Below is the snap shot of a gene with different FPKM values. (I am not displaying the gene name).
Cufflinks output:
Gene length coverage FPKM FPKM_conf_lo FPKM_conf_hi FPKM_status Sample
xyz - - 39.9094 38.9553 40.8635 OK Control
xyz - - 19.4664 18.7786 20.1542 OK Treated
Hi,
as you can read il the online documentation at http://cufflinks.cbcb.umd.edu/howitworks.html#reps
the cuffdiff tool compute the FPKM in a slightly differnt way with respect to cufflink, it use a dispersion model deriver by all the samples you are analyzing. This sentence may help:
"Cuffdiff takes an approach to differential expression analysis that is radically different from most other RNA-seq analysis packages. Because Cufflinks calculates individual transcript abundances, it is very sensitive when looking for differentially expressed genes, especially when those genes are alternatively spliced. However, in order to deal with the overdispersion that is known to exist among biological replicates, Cuffdiff fits a model for fragment count variances in each condition prior to doing any testing. Cuffdiff uses the LOCFIT regression package, written by Catherine Loader and Jiayang Sun, for this purpose. Cuffdiff models fragment count overdispersion the same way Anders and Huber do in their DEseq package to derive a count dispersion model for each experimental condition. If only one replicate is available in each condtion, Cuffdiff pools the conditions together to derive a dispersion model. The dispersion model, which describes variances of fragment counts across replicates, is then used to calculate the variances on a gene's relative expression level across replicates. It is these expression level variances that are used during testing for differences at the gene and transcript level."
Hi!
I am currently having a similar problem to yours. When I run the cuffdiff package (with reference) I get FPKM values that differ greatly from the FPKM values per replicate (n=3) obtained when doing the same with cufflinks. Let me show you an example:
This would be the FPKM values obtained from the CuffDiff output:
A B C D E F
gene 107.894 62.4416 16.6914 2.18289 0.196219 0.977153
gene.1 59.4121 34.5872 8.18243 2.01778 0.210608 1.06329
gene.2 41.2712 22.9315 7.98328 0.256128 3.48E-06 0
And these are the FPKM values from the cufflinks' output:
As you can see, it seems unlikely that the FPKM values from the gene expression data (gene) from cufflinks (A1, A2 and A3) can turn into the cuffdiff FPKM value (A). The same goes for each transcript isoform (gene.1 and gene.2).
Can anyone point me in the right direction to go from the cufflinks FPKMs to the cuffdiff FPKMs?

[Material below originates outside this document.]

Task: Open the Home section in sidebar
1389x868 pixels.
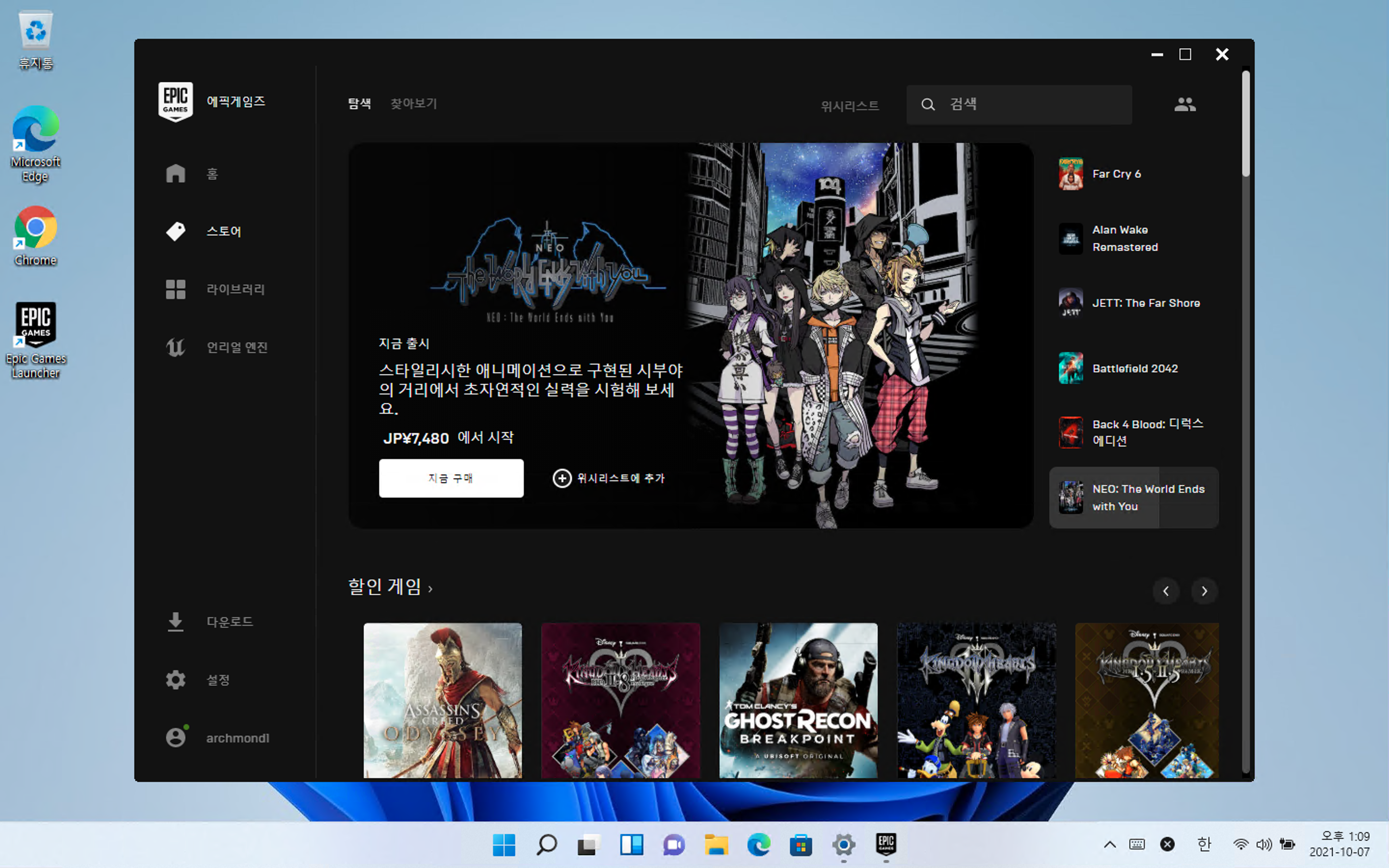Action: (x=211, y=174)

I'm also having issue with results from cuffdiff in galaxy, in which I'm getting a lot of FPKM values of 0 (zero). For all significant genes at p<0.001 and two conditions, one of the conditions has a value of zero in every case.
What is most troubling, however, is that running the exact same .bam and gtf files with the exact same options on the gene pattern server does not produce such a result. That is, genes with highest significance (lowest p) do not have fpkm values of zero in either sample 1 or sample 2, as galaxy reports.